DSC_0526 (Copier)En ce mois d’avril pluviokilométrique, on peut comprendre l’envie de soleil et de chaleur. De là à retourner cinq fois de suite dans un village situé à 40km de marche du dernier point accessible en quatre roues, pour y suer sang et eau au lieu d’aller siroter des cocktails en lézardant sur une plage paradisiaque : on a beau avoir le cœur sur la main, on comprend un peu moins. Donc on questionne.

La rencontre entre Fabrice et ce village malgache de Bemena n’était pas planifiée : en 2008, alors qu’il rêve d’Amérique Latine, un ami voyageur lui propose Madagascar. Sur l’île rouge, jeu de pistes pour redistribuer des photos prises par un autre voyageur aux personnes que celui-ci avait croisées. Rencontre avec Nino, qui doit partir rendre visite à sa famille en brousse, et qui embarque l’européen dans ses bagages pour une découverte de l’île hors des sentiers touristiques.

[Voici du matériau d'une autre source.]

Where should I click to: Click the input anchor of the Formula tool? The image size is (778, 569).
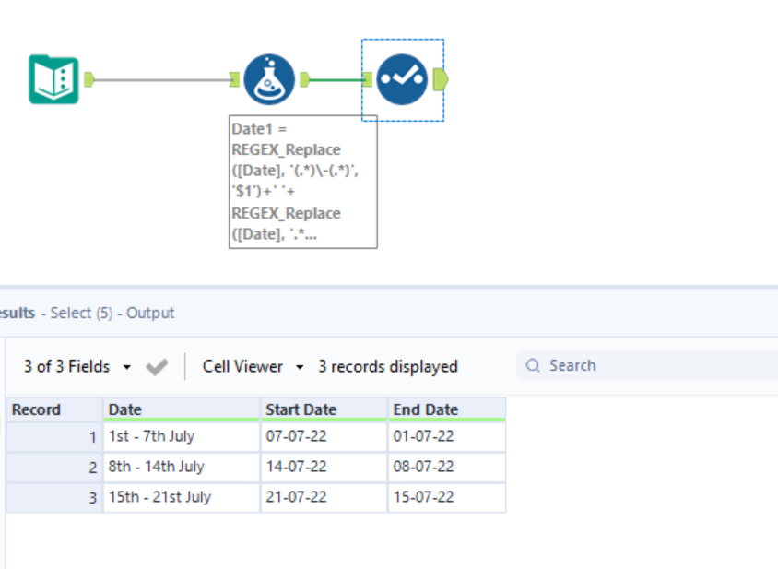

Pas de caméra pour suivre la marche sous le soleil façon Pékin Express, et aucune épreuve de confort au bout de la route. Juste des cases et environ 250 villageois, dont le patriarche édenté chante fièrement la Marseillaise au premier blanc qu’on ait vu depuis des décennies dans ces contrées. 

Avant de devenir bon samaritain le Français fait d’ailleurs figure de père Fouettard : tous les enfants, sans exception, pleurent ou s’enfuient en le voyant (rassurez-vous, aujourd’hui quand ils le voient ils rient et sourient).

Choc culturel, réaction humaine, toujours est-il que Fabrice décide de financer l’opération de la jeune Anta, dont le bras cassé s’est mal ressoudé. L’attitude du visiteur touche la famille, Nino fait le lien, une entente se tisse. Fabrice reviendra un an plus tard revoir ceux qu’il considère déjà comme une 2e famille, qui rencontrera la première lorsque ses parents l’accompagnent pour son troisième séjour en 2010.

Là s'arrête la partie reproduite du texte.